Through exploring the convergence of theories on population health management and of livable cities initiatives, two approaches are identified that emphasize the growing presence of non-traditional healthcare providers in providing healthcare services. Healthcare providers, civic leadership and non-traditional providers can work together to coordinate community health goals, providing more effective wellness opportunities and a reduction in healthcare costs.

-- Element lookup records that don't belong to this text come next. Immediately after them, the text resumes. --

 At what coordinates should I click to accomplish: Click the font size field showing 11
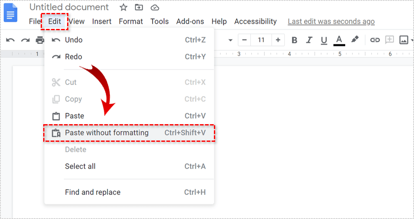261,40
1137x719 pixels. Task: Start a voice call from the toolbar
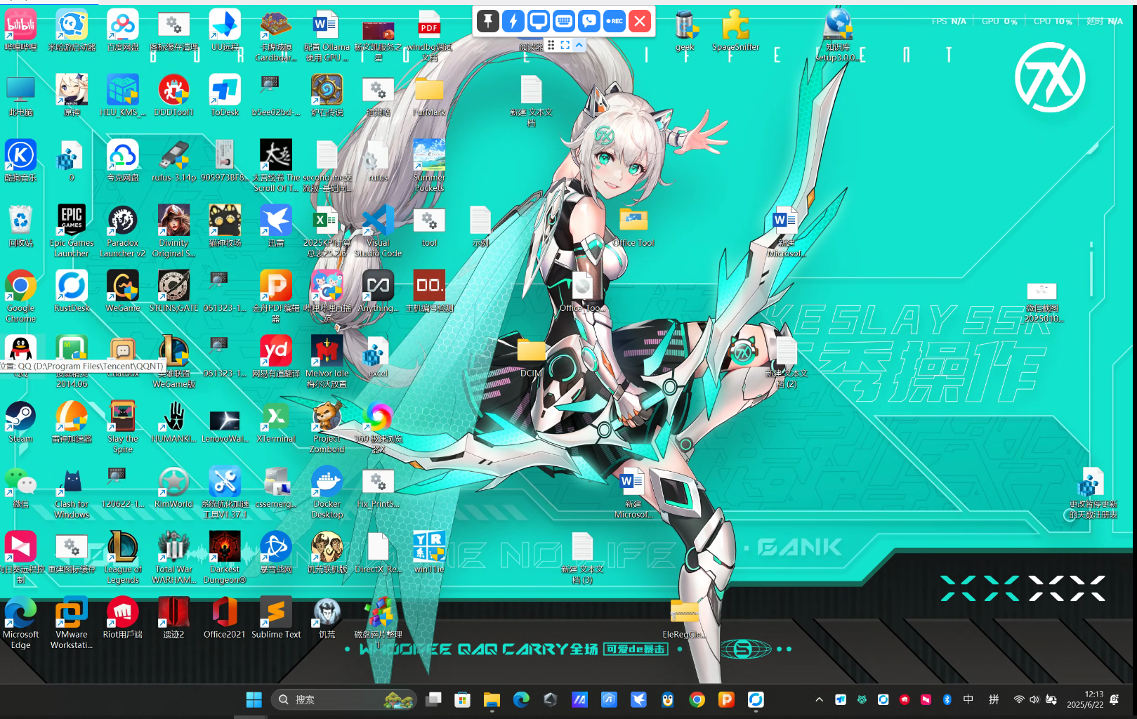point(589,21)
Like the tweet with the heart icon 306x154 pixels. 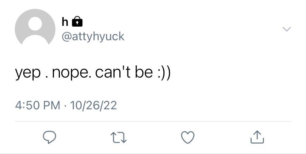tap(188, 137)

For many years, placemaking trends and trendsetters have explored concepts with the goal of achieving livable cities. Simultaneously, healthcare systems have been exploring how to reach out to the communities they serve. Challenges include overcoming inequity in healthcare access, motivating populations to take steps towards healthy living, determining ROI on strategies, and achieving a reduction in healthcare costs. The drivers in the livable city concept stem from civic interest in attracting and retaining residents and businesses to fuel economic development. The motivating factors for healthcare institutions involve responding to changes in healthcare reimbursement (moving from a service fee to a proactive care model). The goal is improved community health and preventing the development of costly chronic illnesses.
Providing community health is explored from three perspectives: the healthcare provider and how they can address changes in reimbursement; community leadership and how they can incorporate the growth of livable city concepts, and non-traditional healthcare providers entering the reimbursable healthcare market. Peripheral to this conversation are discussions on how communities can promote wellness in the urban habitat.